[start Data to process]

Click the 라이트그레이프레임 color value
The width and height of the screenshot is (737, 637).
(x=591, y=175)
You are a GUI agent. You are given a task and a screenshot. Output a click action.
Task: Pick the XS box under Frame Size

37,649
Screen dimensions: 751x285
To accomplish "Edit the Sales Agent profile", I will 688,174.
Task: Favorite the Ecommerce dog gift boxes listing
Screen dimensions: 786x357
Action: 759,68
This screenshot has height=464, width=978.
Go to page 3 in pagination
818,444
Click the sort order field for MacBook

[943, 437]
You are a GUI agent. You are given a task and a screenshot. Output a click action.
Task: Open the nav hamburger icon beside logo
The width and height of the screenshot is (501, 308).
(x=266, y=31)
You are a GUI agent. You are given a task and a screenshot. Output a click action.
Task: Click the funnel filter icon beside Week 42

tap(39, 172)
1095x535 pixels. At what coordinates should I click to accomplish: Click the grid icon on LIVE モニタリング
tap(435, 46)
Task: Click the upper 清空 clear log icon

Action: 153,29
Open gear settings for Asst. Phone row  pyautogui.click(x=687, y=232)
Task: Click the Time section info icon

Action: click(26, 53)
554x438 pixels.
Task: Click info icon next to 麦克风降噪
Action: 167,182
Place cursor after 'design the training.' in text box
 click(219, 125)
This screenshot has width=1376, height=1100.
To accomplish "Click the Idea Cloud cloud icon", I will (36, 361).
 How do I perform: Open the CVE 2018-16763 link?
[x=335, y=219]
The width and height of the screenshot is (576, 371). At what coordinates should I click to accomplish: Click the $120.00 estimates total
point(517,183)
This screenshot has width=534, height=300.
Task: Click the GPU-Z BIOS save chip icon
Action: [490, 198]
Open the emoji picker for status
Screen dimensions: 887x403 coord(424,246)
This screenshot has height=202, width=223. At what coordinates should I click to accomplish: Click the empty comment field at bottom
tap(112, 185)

[end Data to process]

### Short task
Reproduce the data above verbatim, line for line, with no changes.

### Correct result
Click the 라이트그레이프레임 color value
The width and height of the screenshot is (737, 637).
(x=591, y=175)
You are a GUI agent. You are given a task and a screenshot. Output a click action.
Task: Pick the XS box under Frame Size

37,649
Screen dimensions: 751x285
To accomplish "Edit the Sales Agent profile", I will 688,174.
Task: Favorite the Ecommerce dog gift boxes listing
Screen dimensions: 786x357
Action: 759,68
This screenshot has height=464, width=978.
Go to page 3 in pagination
818,444
Click the sort order field for MacBook

[943, 437]
You are a GUI agent. You are given a task and a screenshot. Output a click action.
Task: Open the nav hamburger icon beside logo
The width and height of the screenshot is (501, 308).
(x=266, y=31)
You are a GUI agent. You are given a task and a screenshot. Output a click action.
Task: Click the funnel filter icon beside Week 42

tap(39, 172)
1095x535 pixels. At what coordinates should I click to accomplish: Click the grid icon on LIVE モニタリング
tap(435, 46)
Task: Click the upper 清空 clear log icon

Action: 153,29
Open gear settings for Asst. Phone row  pyautogui.click(x=687, y=232)
Task: Click the Time section info icon

Action: click(26, 53)
554x438 pixels.
Task: Click info icon next to 麦克风降噪
Action: 167,182
Place cursor after 'design the training.' in text box
 click(219, 125)
This screenshot has width=1376, height=1100.
To accomplish "Click the Idea Cloud cloud icon", I will (36, 361).
 How do I perform: Open the CVE 2018-16763 link?
[x=335, y=219]
The width and height of the screenshot is (576, 371). At what coordinates should I click to accomplish: Click the $120.00 estimates total
point(517,183)
This screenshot has width=534, height=300.
Task: Click the GPU-Z BIOS save chip icon
Action: [490, 198]
Open the emoji picker for status
Screen dimensions: 887x403 coord(424,246)
This screenshot has height=202, width=223. At what coordinates should I click to accomplish: Click the empty comment field at bottom
tap(112, 185)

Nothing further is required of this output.